An earlier study in rats showed that when consumed, more lead is absorbed into the body from smaller fragments than from larger ones.

“It seems to have been widely assumed in the past that a lead shot embedded in a pheasant carcass remained intact, and could be removed cleanly before the pheasant was eaten – removing any health risk. Our study has shown the extent to which this is really not the case,” said Green.

He added: “By eating pheasant, people are also unwittingly eating lead, which is toxic.”

“One pheasant is a reasonable meal for two or three people. Consuming this much lead occasionally wouldn’t be a great cause for concern – but we know that there are thousands of people in the UK who eat game meat, often pheasant, every week.”

Around 11,000 tonnes of meat from wild-shot gamebirds, mostly pheasant, are eaten in the UK every year. Virtually all pheasants shot in the UK for human consumption are killed using lead shot.

The researchers used a high-resolution CT (computerised tomography) scanner to locate the lead fragments in the pheasant meat in three dimensions, and measure their size and weight. The meat was then dissolved, allowing the larger fragments to be extracted and analysed further to confirm they were lead.

An average of 3.5 lead pellets and 39 lead fragments of less than 1mm wide were detected per pheasant. The smallest fragments were 0.07mm wide – at the limit of resolution for the CT scanner for specimens of this size - and the researchers say it is likely that even smaller fragments were also present.

The lead pieces were widely distributed within the birds’ tissues and some of the small fragments were over 50mm from the nearest lead shot pellet.

The results are published today in the journal PLOS ONE.

“It’s rare for people eating game meat to accidentally eat a whole lead shot, because they’re cautious about damaging their teeth and know to check for lead shotgun pellets in the meat. But the lead fragments we found in pheasant carcasses were so tiny and widely distributed that it’s very unlikely they would be detected and removed,” said Green.

There are no UK or EU regulations about the maximum allowable levels of lead in human food from wild-shot game animals. This is in contrast with strict maximum levels for lead in many other foods including meat from cattle, sheep, pigs and poultry, and shellfish harvested from the wild.

Steel shotgun pellets are a practical alternative to lead, and their use in place of lead for hunting is recommended by UK shooting organisations. But there is very little evidence of a voluntary switch away from lead being made.
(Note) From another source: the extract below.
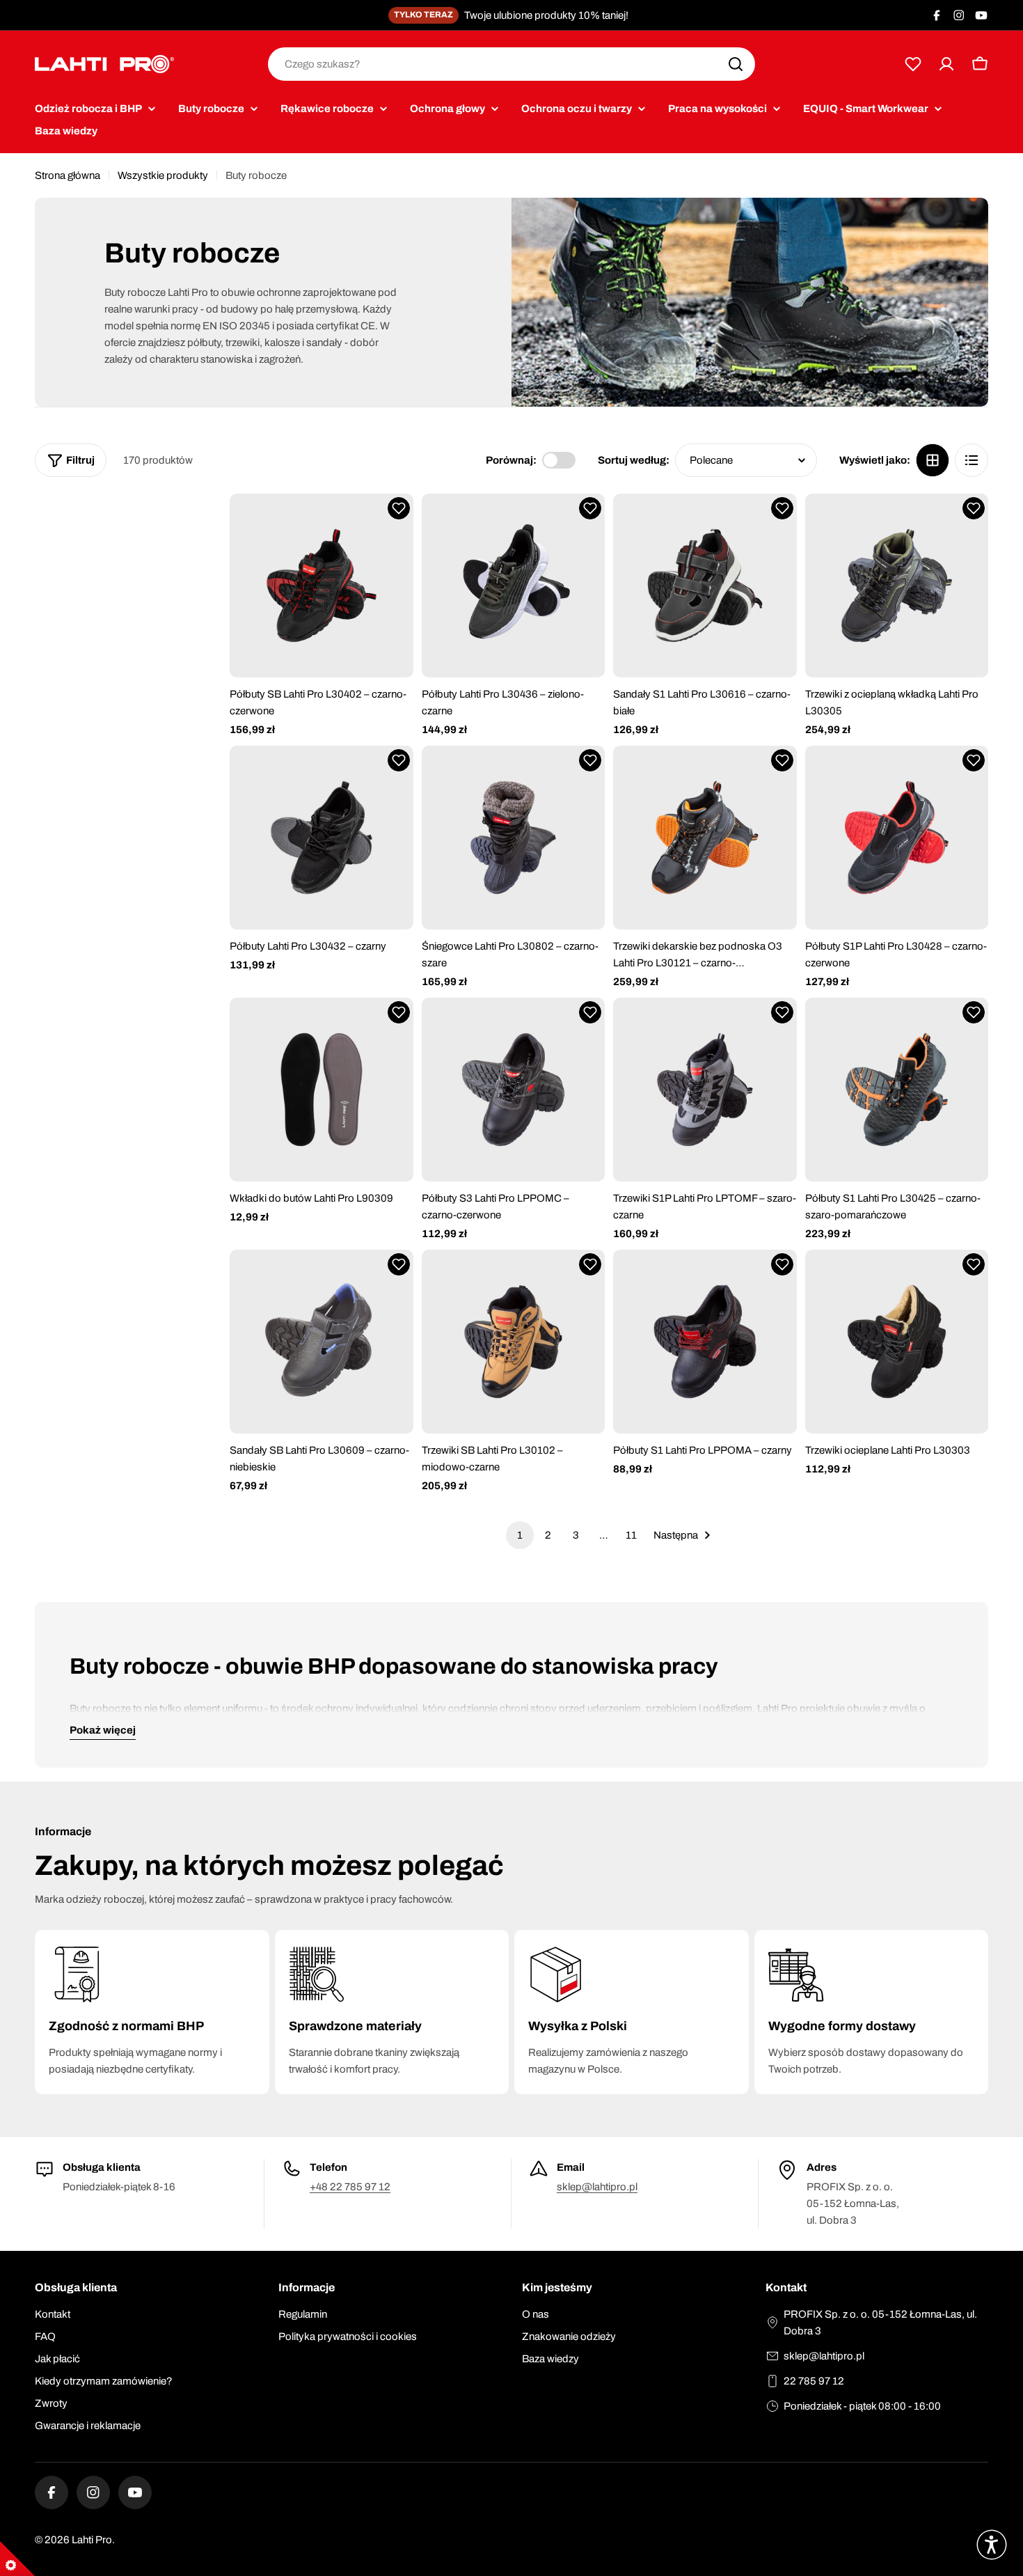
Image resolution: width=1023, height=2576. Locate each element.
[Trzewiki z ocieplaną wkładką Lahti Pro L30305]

The UK Health & Safety Executive is currently preparing a case for banning the use of lead ammunition for hunting in the UK, and the European Chemicals Agency is doing the same for Europe.
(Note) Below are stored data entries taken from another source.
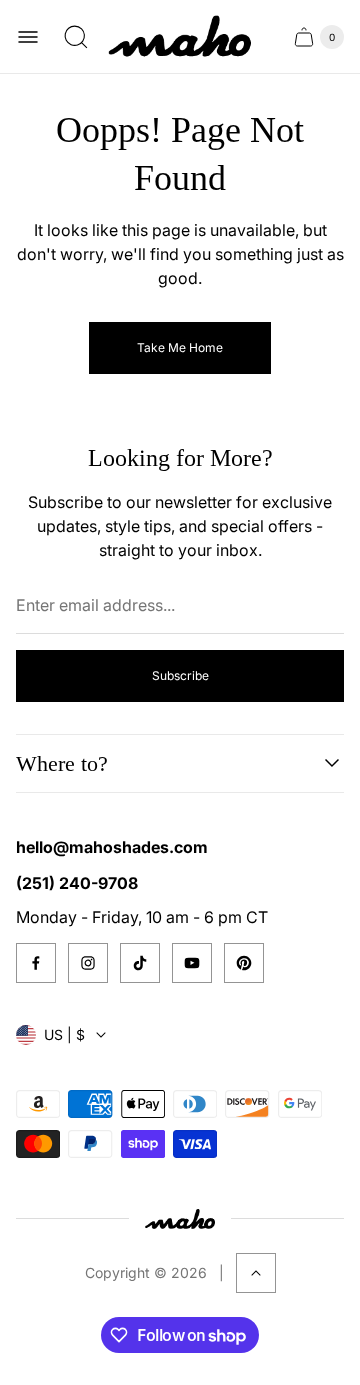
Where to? (62, 763)
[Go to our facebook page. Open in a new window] (36, 963)
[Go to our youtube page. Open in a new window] (192, 963)
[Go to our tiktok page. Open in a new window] (140, 963)
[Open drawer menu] (28, 37)
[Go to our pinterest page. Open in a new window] (244, 963)
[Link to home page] (180, 1218)
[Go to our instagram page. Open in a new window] (88, 963)
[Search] (76, 37)
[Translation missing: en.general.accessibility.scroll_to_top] (256, 1273)
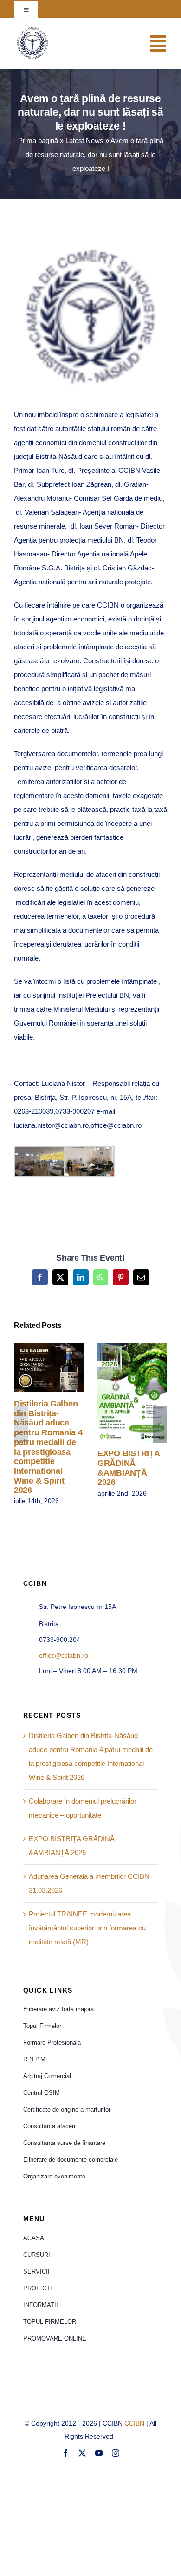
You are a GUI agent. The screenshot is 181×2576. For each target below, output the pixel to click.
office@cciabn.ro (63, 1655)
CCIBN (134, 2423)
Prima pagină (38, 140)
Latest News (84, 140)
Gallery (62, 1367)
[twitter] (82, 2453)
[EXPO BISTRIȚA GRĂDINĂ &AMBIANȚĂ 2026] (132, 1392)
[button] (21, 1424)
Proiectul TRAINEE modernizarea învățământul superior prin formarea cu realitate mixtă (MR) (87, 1928)
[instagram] (115, 2453)
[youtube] (99, 2453)
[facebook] (65, 2453)
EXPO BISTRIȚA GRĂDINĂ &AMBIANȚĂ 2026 (119, 1392)
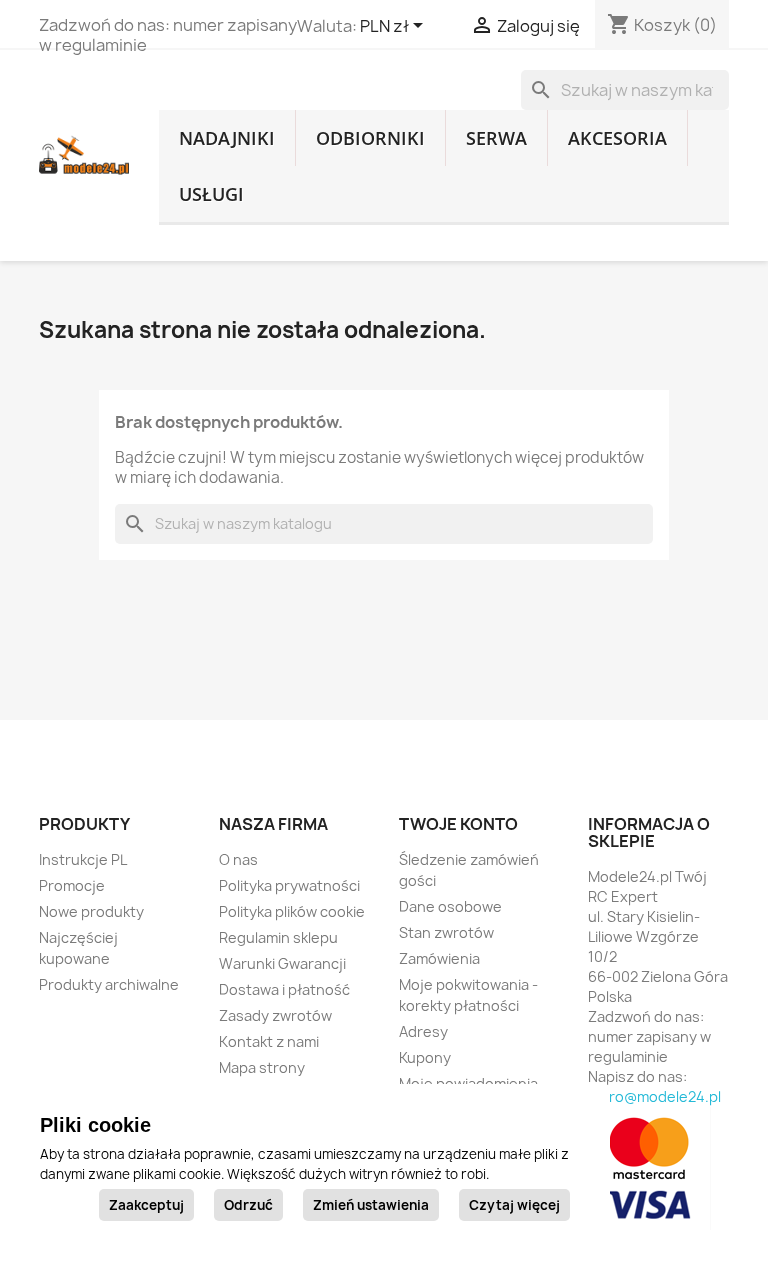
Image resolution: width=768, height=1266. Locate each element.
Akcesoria (617, 138)
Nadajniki (227, 138)
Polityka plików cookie (292, 911)
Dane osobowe (450, 906)
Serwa (496, 138)
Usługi (211, 194)
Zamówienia (439, 958)
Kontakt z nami (269, 1041)
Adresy (423, 1031)
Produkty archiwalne (109, 984)
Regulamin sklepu (278, 937)
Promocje (72, 885)
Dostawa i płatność (284, 989)
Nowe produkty (91, 911)
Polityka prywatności (289, 885)
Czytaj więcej (514, 1205)
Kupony (425, 1057)
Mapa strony (262, 1067)
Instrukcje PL (83, 859)
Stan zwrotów (446, 932)
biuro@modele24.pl (654, 1096)
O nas (238, 859)
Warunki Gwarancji (282, 963)
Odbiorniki (370, 138)
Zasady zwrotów (275, 1015)
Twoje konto (458, 824)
Other game including partridge, grouse and rabbit is also mainly shot using lead shotgun pellets, and wild deer are shot using lead bullets. Hunters often remove the guts of deer carcasses to make them lighter to carry, and the discarded guts - which often contain many bullet fragments - are eaten by wildlife, which then also suffer the harmful effects of consuming lead.

This research was funded by The Royal Society for the Protection of Birds.

Publication: Rhys Green, et al., Implications for food safety of the size and location of fragments of lead shotgun pellets embedded in hunted carcasses of small game animals intended for human consumption, PLOS ONE (2022). DOI: 10.1371/journal.pone.0268089.